§ Work required: State how many lines of the records include the word "computer"; the reply is that number alone.

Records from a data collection
————

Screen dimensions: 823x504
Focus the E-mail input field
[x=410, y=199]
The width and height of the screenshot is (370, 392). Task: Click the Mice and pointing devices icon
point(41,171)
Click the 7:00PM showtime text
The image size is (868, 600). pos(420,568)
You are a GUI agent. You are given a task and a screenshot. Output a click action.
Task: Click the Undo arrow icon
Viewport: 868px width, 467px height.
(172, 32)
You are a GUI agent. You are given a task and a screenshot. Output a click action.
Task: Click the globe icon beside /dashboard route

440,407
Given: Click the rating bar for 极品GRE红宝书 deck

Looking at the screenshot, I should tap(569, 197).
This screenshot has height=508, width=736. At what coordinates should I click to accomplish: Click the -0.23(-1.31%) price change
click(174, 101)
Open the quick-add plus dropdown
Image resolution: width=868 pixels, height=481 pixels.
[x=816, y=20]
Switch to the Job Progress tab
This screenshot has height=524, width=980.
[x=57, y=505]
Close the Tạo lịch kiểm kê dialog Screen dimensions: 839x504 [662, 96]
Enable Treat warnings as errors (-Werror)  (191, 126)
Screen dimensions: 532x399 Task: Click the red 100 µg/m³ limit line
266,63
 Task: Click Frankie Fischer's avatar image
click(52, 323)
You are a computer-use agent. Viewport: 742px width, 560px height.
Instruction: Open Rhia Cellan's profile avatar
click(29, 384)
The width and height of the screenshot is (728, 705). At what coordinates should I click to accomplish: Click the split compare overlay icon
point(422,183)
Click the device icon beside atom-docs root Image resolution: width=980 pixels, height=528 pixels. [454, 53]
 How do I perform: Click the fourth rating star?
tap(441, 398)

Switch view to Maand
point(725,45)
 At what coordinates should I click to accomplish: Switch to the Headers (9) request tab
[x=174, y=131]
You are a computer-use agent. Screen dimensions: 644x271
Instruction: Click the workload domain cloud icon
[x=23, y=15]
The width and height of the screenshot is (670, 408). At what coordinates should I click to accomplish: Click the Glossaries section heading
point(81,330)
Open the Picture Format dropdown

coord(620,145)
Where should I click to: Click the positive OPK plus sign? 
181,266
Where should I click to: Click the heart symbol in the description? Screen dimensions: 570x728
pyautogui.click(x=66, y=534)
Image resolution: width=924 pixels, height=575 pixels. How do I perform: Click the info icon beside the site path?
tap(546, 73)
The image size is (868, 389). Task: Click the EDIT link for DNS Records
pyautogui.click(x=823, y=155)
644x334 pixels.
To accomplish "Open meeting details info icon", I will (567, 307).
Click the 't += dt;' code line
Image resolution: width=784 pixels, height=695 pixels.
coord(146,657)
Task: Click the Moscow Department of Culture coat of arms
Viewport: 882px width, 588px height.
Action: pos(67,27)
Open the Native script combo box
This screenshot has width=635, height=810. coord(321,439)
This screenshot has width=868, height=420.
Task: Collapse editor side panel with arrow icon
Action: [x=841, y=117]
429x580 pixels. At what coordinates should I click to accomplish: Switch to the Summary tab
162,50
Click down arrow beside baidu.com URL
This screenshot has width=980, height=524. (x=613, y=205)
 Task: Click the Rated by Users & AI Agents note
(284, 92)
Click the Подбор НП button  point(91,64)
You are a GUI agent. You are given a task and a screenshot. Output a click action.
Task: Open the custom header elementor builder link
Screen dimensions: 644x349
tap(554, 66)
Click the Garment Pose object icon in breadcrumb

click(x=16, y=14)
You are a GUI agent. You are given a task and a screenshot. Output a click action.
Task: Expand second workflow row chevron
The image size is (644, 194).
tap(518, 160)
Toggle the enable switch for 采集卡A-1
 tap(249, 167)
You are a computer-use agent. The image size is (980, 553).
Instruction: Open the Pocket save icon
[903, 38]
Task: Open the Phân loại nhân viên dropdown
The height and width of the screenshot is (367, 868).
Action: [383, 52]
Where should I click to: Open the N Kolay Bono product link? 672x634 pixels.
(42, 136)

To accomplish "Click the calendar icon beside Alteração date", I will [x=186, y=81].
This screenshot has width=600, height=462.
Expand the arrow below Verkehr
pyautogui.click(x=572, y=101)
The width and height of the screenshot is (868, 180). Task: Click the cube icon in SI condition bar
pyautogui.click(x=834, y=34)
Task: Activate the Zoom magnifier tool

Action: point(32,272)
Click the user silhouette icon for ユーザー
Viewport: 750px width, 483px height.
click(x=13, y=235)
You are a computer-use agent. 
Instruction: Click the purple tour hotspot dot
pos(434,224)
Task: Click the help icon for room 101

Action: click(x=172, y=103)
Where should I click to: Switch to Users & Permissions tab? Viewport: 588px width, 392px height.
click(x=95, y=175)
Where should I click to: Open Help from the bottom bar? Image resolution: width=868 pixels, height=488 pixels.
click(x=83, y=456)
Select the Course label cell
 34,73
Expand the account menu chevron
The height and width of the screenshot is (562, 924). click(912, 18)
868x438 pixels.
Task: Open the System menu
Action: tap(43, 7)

————

§ Your response: 4